Texto para leitura:
▬▬▬▬▬▬

O homem não é um ser de hoje, mas de todos os tempos. Tem uma história, um passado que vem evoluindo, um presente que está a viver e um futuro que o espera, desejavelmente sem renegar o passado. Neste presente que o envolve, obviamente, não pode ignorar o passado, vivido com mais ou menos erros, com bons e maus momentos.

Atualmente, e tendo em conta toda uma cultura que vem construindo, a começar ma sociedade, pretensamente, cada vez mais organizada e “segura”, porém, ainda muito distante do que seria desejável, talvez, e uma vez mais, pela falta, ou excesso, de valores antropológicos, provenientes de toda uma disciplina e, dir-se-ia, respeito, não medo, como no passado. Todas as construções humanas, afinal, assentam em dois aspetos ou características importantes: a sociabilidade e a cultura.

Claro que uma está ligada à outra, e como que formam um todo, aliás, a história do homem comporta uma sociedade, desde que nasce até à sua morte, compreendendo a família, por exemplo, como a primeira célula e princípio de toda essa mesma sociedade.

Com efeito: «O homem, em geral, já nasce como membro de um grupo: a família. À medida que vai vivendo, passa a pertencer a outros como: grupo de amizade, vizinhança, escola, Igreja, cidade, grupos profissionais, expandindo assim seu mundo individual. Mas, apenas a natureza biopsiquica, adquire a natureza social, formando e desenvolvendo sua personalidade. Além disso, o homem cria cultura e, através desta, satisfaz suas necessidades e adapta-se ao meio ou adapta o meio a si, modificando-o.» (TORRE, 1983:44).

Sem forçar demasiado o pensamento, não se pretenderá ofender os defensores da cultura elitista, se se afirmar que o desenvolvimento humano também passa pela cultura antropológica, principalmente nos primeiros anos de vida da pessoa, ainda quando ela está entregue à família, da qual recebe os ensinamentos essenciais, para

depois se confrontar com os restantes grupos sociais até, finalmente, se integrar na sociedade. Parece um papel importante, este que é desempenhado pela cultura antropológica, além desta poder acompanhar o indivíduo, ao longo de toda a sua vida e, inclusive, ser estudada a nível do ensino superior, em várias especialidades e graus.

▬▬▬▬▬▬

[Registos de localização de palavras e elementos]
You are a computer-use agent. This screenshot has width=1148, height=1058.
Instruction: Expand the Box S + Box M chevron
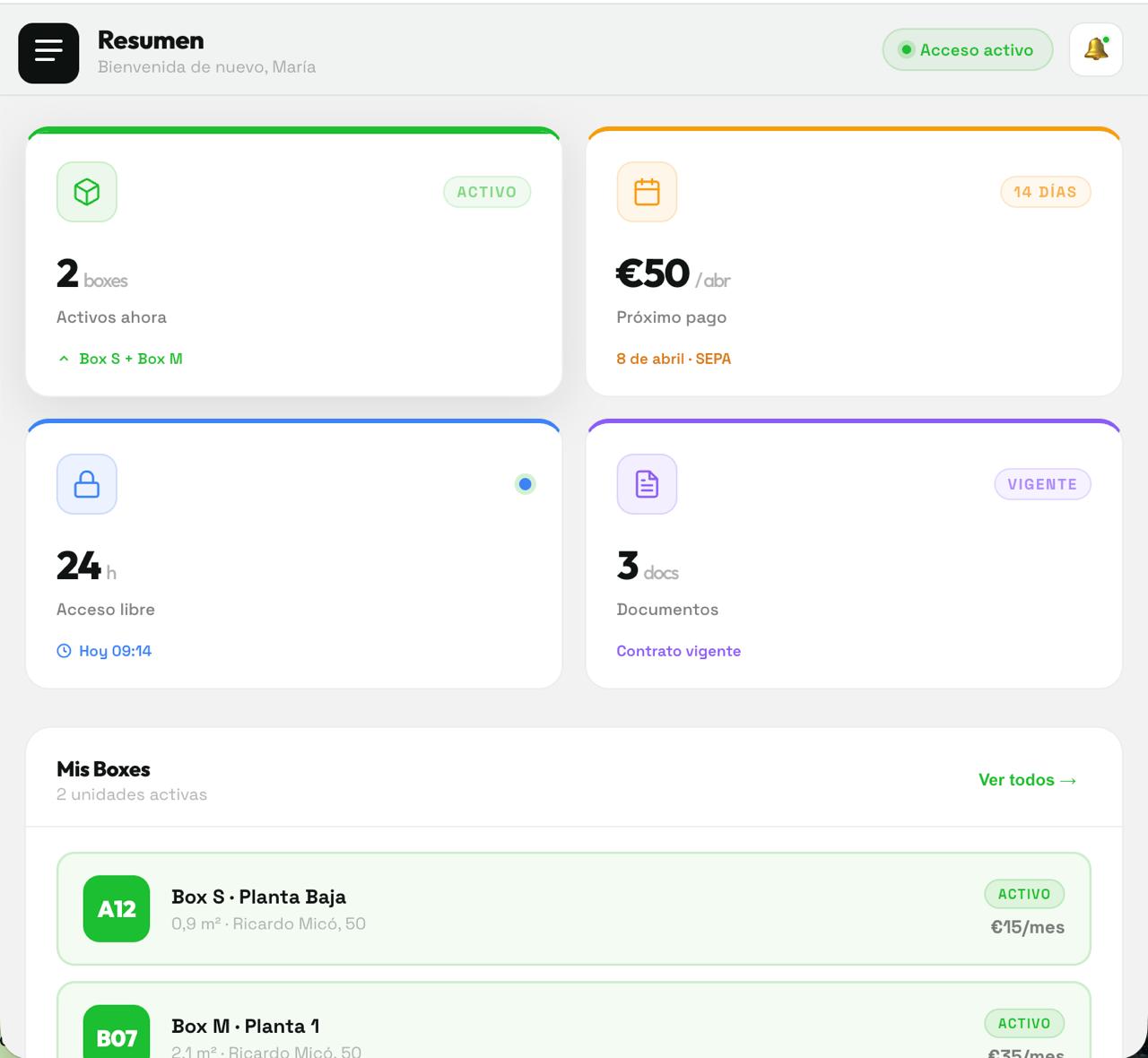[64, 359]
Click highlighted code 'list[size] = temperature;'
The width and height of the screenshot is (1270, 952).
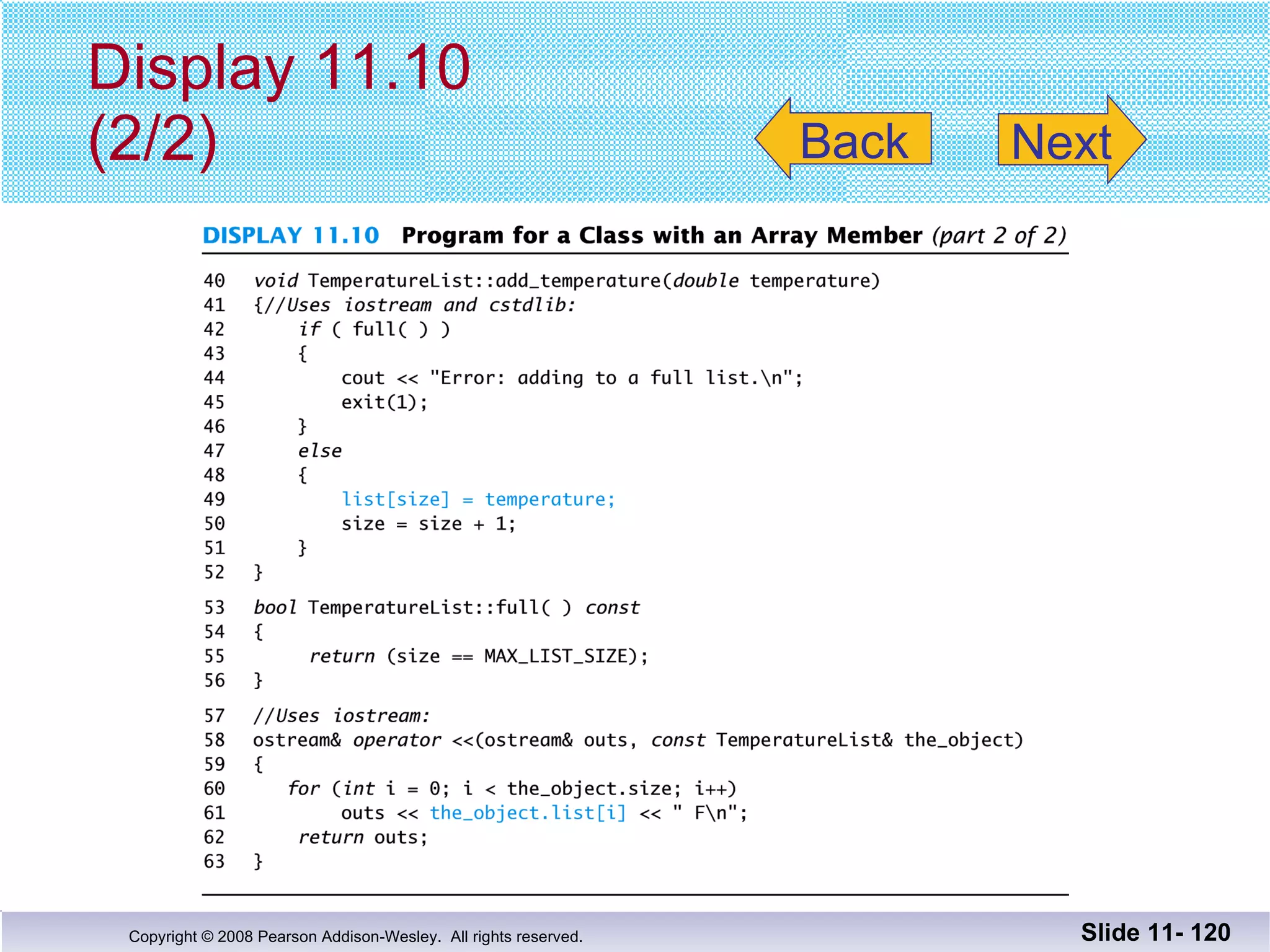pos(478,499)
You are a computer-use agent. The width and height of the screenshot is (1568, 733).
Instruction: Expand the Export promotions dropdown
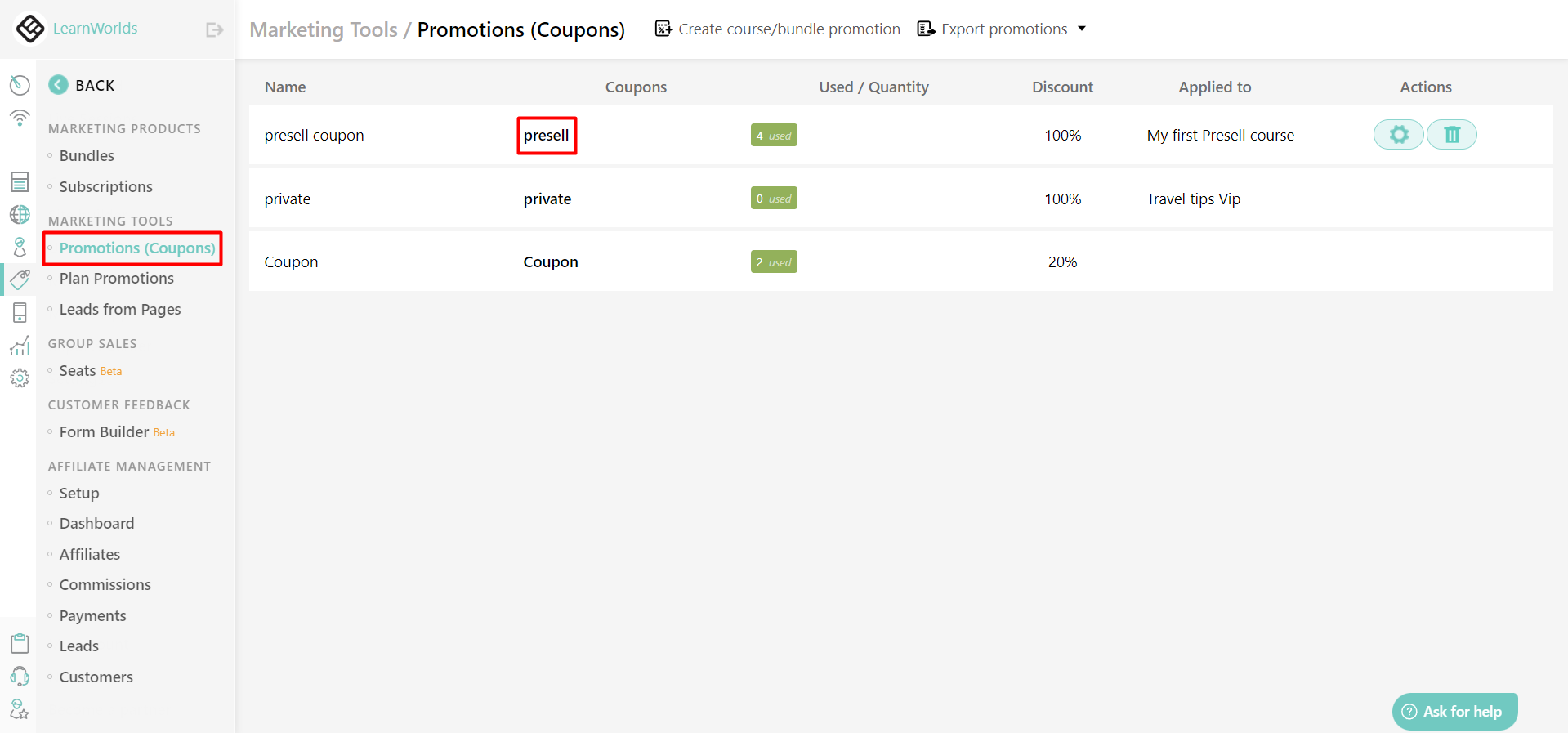click(1083, 29)
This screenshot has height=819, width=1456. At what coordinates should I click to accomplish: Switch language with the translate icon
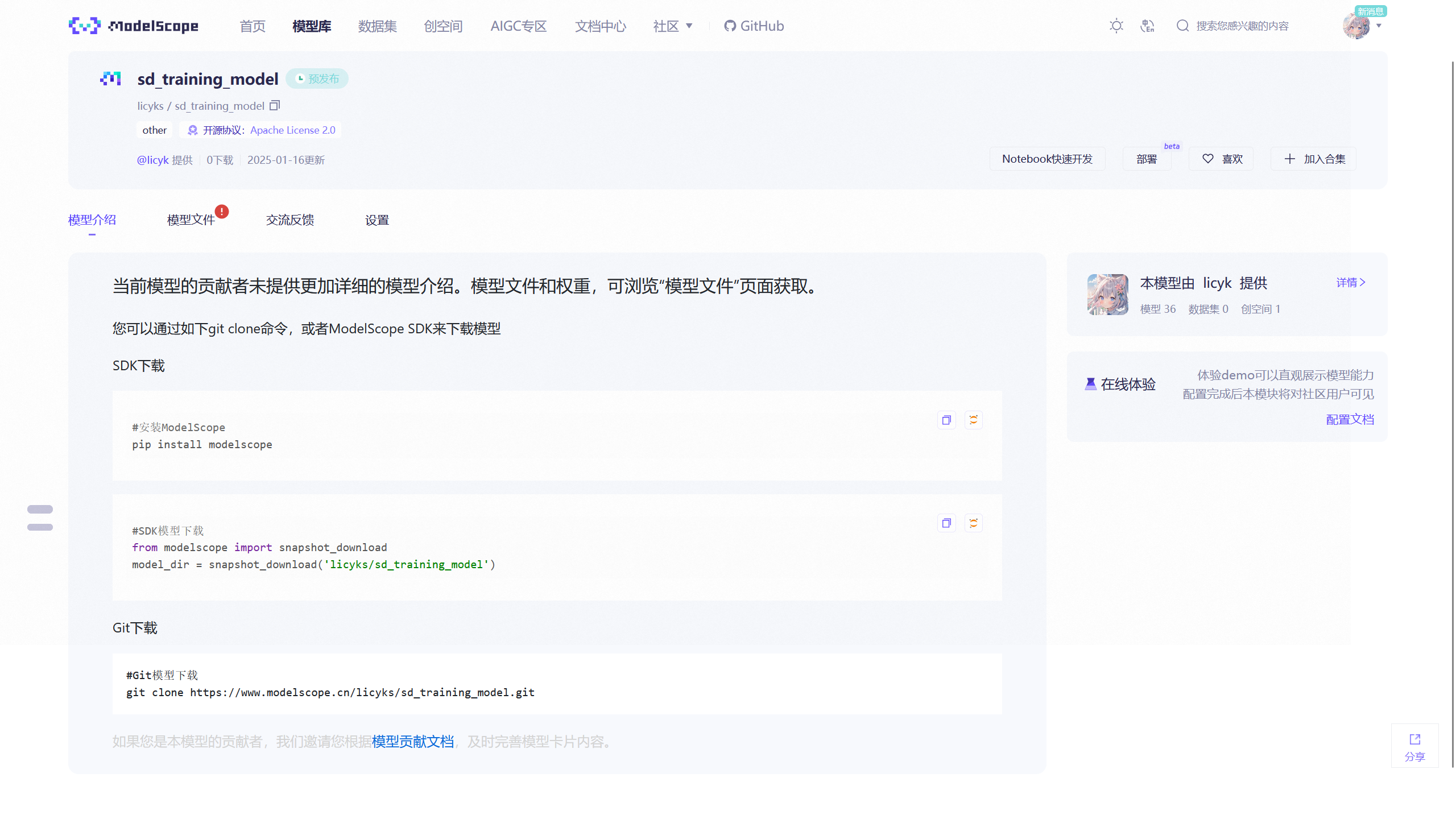1147,26
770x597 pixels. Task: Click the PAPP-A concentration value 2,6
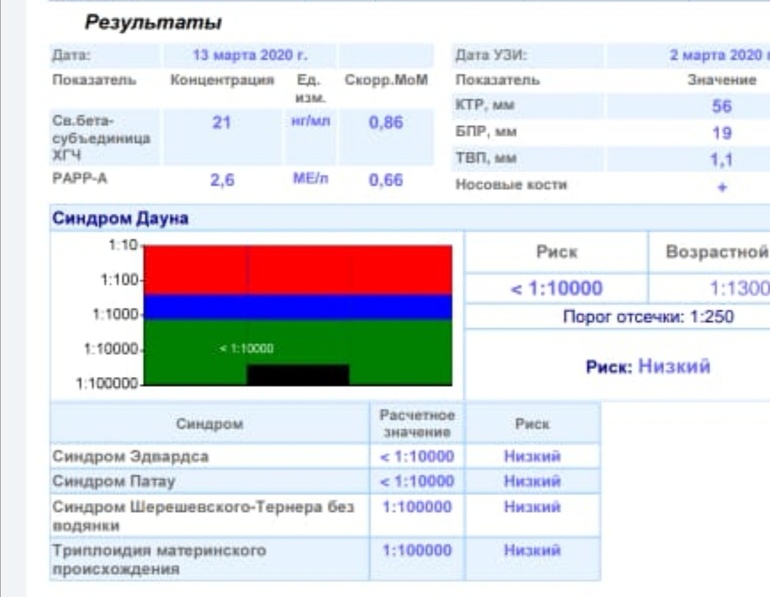(x=222, y=181)
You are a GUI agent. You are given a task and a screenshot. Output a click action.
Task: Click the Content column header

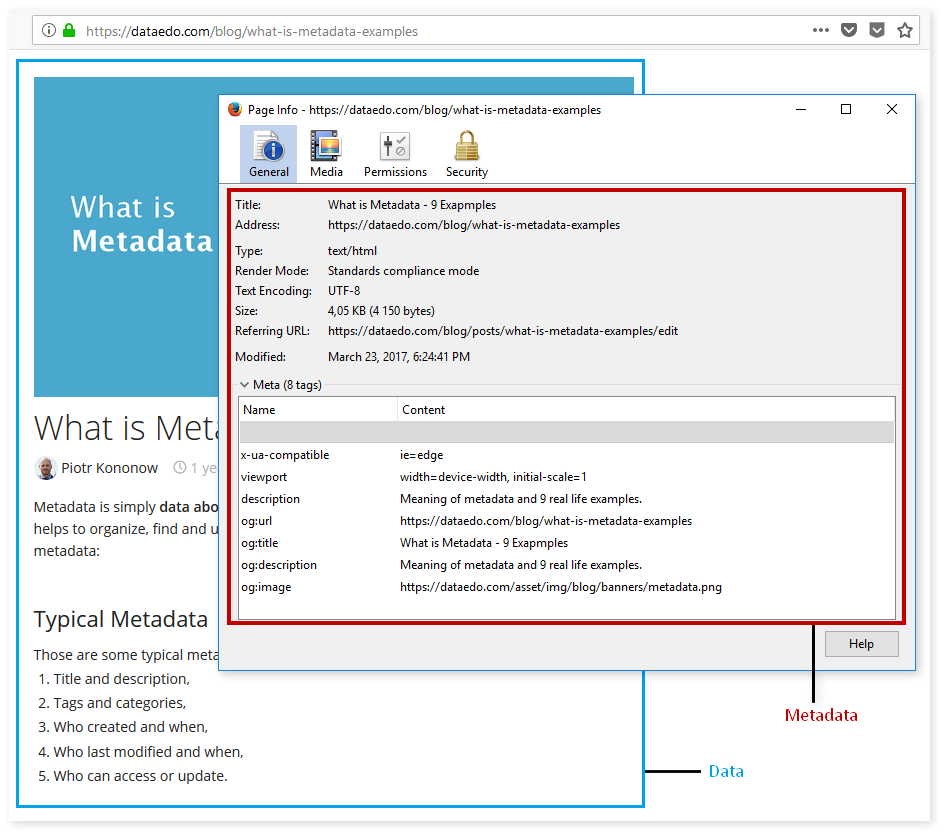pos(645,410)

▬▬▬▬▬▬

Exercícios:
**a.** Transcreva do texto sobre sociabilidade e cultura o trecho que vai de "O homem não" a "e maus momentos.".
**b.** Responda às perguntas seguintes com base no texto sobre sociabilidade e cultura.
(i) Em que dois aspetos assentam todas as construções humanas?
(ii) De acordo com a citação de TORRE, de que grupo o homem já nasce membro?
(iii) A que nível de ensino pode ser estudada a cultura antropológica?

Lista de respostas:
**a.**
O homem não é um ser de hoje, mas de todos os tempos. Tem uma história, um passado que vem evoluindo, um presente que está a viver e um futuro que o espera, desejavelmente sem renegar o passado. Neste presente que o envolve, obviamente, não pode ignorar o passado, vivido com mais ou menos erros, com bons e maus momentos.

**b.**
(i) Na sociabilidade e na cultura.
(ii) Da família.
(iii) Ao nível do ensino superior, em várias especialidades e graus.